• [Instructions to follow] Using the records below, repeat exactly the lines from the one holding "FR-A700 (234, 692)" through the one holding "9400 Highline Servo (244, 140)", both ends included, and no others.

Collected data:
■ ■ ■ ■ ■ ■ ■
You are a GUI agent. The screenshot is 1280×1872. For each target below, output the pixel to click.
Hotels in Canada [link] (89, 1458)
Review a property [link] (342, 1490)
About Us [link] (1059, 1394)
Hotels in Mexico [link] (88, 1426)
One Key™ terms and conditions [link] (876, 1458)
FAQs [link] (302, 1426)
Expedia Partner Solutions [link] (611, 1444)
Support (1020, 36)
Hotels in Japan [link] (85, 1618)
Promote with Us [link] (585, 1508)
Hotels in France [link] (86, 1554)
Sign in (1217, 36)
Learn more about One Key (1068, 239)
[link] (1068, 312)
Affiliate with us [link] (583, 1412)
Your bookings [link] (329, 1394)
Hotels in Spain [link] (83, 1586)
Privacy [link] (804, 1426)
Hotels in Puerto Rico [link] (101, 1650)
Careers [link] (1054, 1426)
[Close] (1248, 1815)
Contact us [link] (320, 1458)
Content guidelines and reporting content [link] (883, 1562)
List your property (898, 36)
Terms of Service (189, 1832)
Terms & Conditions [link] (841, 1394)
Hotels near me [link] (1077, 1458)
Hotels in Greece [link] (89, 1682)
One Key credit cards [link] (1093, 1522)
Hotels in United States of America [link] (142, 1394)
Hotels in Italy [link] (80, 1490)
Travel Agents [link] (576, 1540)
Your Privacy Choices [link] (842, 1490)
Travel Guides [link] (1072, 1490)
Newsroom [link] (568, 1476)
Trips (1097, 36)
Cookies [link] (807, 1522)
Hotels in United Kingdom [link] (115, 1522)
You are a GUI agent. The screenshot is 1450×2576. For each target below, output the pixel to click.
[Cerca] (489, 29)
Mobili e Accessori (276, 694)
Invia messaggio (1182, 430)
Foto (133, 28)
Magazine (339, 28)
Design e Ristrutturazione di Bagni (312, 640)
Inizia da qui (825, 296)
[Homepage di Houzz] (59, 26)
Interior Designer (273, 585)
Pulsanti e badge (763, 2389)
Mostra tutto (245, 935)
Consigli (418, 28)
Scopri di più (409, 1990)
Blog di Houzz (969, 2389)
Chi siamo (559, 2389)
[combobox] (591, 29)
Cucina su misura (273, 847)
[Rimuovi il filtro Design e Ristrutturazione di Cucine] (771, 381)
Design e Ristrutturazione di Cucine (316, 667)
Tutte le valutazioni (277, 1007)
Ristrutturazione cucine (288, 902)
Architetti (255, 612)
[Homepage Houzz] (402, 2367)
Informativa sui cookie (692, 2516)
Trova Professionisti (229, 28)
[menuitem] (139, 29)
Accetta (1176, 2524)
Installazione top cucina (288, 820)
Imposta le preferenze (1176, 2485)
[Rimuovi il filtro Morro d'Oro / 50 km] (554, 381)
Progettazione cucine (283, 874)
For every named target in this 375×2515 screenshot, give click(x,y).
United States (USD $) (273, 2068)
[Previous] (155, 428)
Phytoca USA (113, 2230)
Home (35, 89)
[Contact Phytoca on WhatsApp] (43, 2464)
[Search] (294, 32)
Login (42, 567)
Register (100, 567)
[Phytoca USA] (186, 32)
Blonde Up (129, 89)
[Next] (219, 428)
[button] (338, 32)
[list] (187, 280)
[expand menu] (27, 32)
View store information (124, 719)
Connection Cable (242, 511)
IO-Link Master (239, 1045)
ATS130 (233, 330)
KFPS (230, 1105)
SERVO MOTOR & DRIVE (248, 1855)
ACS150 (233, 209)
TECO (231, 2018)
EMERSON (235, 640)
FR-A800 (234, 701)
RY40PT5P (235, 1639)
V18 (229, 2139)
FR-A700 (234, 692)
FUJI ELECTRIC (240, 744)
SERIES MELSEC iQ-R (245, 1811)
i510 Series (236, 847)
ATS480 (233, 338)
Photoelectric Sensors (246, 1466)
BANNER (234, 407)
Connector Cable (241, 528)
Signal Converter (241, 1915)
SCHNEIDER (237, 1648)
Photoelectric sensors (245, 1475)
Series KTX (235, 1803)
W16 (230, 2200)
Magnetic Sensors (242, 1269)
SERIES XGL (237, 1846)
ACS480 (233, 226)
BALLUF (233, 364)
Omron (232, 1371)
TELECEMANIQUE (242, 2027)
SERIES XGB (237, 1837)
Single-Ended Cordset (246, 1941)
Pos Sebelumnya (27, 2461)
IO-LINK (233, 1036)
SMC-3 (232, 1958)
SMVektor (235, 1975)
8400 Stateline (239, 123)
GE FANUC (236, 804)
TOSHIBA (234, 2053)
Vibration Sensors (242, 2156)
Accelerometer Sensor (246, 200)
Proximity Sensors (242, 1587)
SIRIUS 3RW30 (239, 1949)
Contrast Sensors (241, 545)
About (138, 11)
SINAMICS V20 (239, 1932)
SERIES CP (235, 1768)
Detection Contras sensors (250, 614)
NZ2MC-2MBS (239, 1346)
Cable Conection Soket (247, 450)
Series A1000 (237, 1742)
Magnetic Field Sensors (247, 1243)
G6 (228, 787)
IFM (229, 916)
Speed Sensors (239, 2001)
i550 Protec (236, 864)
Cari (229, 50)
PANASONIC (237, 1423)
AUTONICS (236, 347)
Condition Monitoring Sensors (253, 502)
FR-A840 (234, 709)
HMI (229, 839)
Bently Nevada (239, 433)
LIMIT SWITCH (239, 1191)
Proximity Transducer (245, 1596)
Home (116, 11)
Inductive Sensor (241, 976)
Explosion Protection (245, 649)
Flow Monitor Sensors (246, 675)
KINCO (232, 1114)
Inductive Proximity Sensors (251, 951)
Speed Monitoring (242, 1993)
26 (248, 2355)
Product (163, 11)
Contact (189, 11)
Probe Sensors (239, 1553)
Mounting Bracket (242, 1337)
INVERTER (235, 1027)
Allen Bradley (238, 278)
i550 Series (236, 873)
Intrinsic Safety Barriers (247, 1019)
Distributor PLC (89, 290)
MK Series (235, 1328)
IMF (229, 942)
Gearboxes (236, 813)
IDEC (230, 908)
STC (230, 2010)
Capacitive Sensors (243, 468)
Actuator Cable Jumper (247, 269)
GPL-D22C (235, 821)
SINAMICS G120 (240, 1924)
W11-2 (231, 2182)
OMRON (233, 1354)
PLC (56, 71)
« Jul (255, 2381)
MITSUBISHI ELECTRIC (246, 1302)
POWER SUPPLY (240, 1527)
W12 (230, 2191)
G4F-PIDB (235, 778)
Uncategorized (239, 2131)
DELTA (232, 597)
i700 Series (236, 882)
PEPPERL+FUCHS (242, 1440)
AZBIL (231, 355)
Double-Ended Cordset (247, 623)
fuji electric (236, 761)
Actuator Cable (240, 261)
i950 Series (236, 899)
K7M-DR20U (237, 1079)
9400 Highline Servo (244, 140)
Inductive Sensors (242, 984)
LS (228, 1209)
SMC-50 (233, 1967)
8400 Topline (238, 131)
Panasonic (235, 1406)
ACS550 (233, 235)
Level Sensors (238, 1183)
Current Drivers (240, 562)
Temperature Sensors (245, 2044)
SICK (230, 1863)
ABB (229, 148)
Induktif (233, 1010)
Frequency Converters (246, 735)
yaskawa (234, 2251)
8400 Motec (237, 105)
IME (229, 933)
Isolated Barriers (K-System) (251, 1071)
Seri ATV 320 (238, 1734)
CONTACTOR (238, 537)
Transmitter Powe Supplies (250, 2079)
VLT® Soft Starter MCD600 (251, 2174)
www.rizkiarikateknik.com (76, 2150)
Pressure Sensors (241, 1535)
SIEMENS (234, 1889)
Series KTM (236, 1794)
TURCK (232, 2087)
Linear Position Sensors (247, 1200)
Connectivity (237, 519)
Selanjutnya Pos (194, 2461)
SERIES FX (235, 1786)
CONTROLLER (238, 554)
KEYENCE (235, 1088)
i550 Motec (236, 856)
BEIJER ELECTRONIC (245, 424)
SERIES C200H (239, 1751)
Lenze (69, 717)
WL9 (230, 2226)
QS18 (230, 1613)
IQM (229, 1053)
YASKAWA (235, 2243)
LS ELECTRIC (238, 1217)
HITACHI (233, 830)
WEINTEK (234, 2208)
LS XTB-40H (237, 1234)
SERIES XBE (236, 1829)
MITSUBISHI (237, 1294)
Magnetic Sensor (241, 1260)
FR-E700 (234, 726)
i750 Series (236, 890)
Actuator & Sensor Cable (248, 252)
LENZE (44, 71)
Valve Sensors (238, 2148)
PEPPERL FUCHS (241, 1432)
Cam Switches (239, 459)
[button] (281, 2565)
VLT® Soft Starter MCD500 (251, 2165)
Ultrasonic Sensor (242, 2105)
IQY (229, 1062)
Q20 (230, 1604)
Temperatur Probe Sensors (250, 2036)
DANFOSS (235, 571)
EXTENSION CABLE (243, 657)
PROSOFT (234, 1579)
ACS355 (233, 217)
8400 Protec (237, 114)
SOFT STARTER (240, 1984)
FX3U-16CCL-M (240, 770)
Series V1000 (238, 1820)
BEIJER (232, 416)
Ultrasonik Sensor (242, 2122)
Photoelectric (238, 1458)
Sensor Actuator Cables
■ ■ ■ ■ ■ ■ ■
• [Written reply]
FR-A700 (234, 692)
FUJI ELECTRIC (240, 744)
SERIES MELSEC iQ-R (245, 1811)
i510 Series (236, 847)
ATS480 (233, 338)
Photoelectric Sensors (246, 1466)
BANNER (234, 407)
Connector Cable (241, 528)
Signal Converter (241, 1915)
SCHNEIDER (237, 1648)
Photoelectric sensors (245, 1475)
Series KTX (235, 1803)
W16 (230, 2200)
Magnetic Sensors (242, 1269)
SERIES XGL (237, 1846)
ACS480 (233, 226)
BALLUF (233, 364)
Omron (232, 1371)
TELECEMANIQUE (242, 2027)
SERIES XGB (237, 1837)
Single-Ended Cordset (246, 1941)
Pos Sebelumnya (27, 2461)
IO-LINK (233, 1036)
SMC-3 (232, 1958)
SMVektor (235, 1975)
8400 Stateline (239, 123)
GE FANUC (236, 804)
TOSHIBA (234, 2053)
Vibration Sensors (242, 2156)
Accelerometer Sensor (246, 200)
Proximity Sensors (242, 1587)
SIRIUS 3RW30 (239, 1949)
Contrast Sensors (241, 545)
About (138, 11)
SINAMICS V20 (239, 1932)
SERIES CP (235, 1768)
Detection Contras sensors (250, 614)
NZ2MC-2MBS (239, 1346)
Cable Conection Soket (247, 450)
Series A1000 (237, 1742)
Magnetic Field Sensors (247, 1243)
G6 (228, 787)
IFM (229, 916)
Speed Sensors (239, 2001)
i550 Protec (236, 864)
Cari (229, 50)
PANASONIC (237, 1423)
AUTONICS (236, 347)
Condition Monitoring Sensors (253, 502)
FR-A840 (234, 709)
HMI (229, 839)
Bently Nevada (239, 433)
LIMIT SWITCH (239, 1191)
Proximity Transducer (245, 1596)
Home (116, 11)
Inductive Sensor (241, 976)
Explosion Protection (245, 649)
Flow Monitor Sensors (246, 675)
KINCO (232, 1114)
Inductive Proximity Sensors (251, 951)
Speed Monitoring (242, 1993)
26 (248, 2355)
Product (163, 11)
Contact (189, 11)
Probe Sensors (239, 1553)
Mounting Bracket (242, 1337)
INVERTER (235, 1027)
Allen Bradley (238, 278)
i550 Series (236, 873)
Intrinsic Safety Barriers (247, 1019)
Distributor PLC (89, 290)
MK Series (235, 1328)
IMF (229, 942)
Gearboxes (236, 813)
IDEC (230, 908)
STC (230, 2010)
Capacitive Sensors (243, 468)
Actuator Cable Jumper (247, 269)
GPL-D22C (235, 821)
SINAMICS G120 (240, 1924)
W11-2 (231, 2182)
OMRON (233, 1354)
PLC (56, 71)
« Jul (255, 2381)
MITSUBISHI ELECTRIC (246, 1302)
POWER SUPPLY (240, 1527)
W12 (230, 2191)
G4F-PIDB (235, 778)
Uncategorized (239, 2131)
DELTA (232, 597)
i700 Series (236, 882)
PEPPERL+FUCHS (242, 1440)
AZBIL (231, 355)
Double-Ended Cordset (247, 623)
fuji electric (236, 761)
Actuator Cable (240, 261)
i950 Series (236, 899)
K7M-DR20U (237, 1079)
9400 Highline Servo (244, 140)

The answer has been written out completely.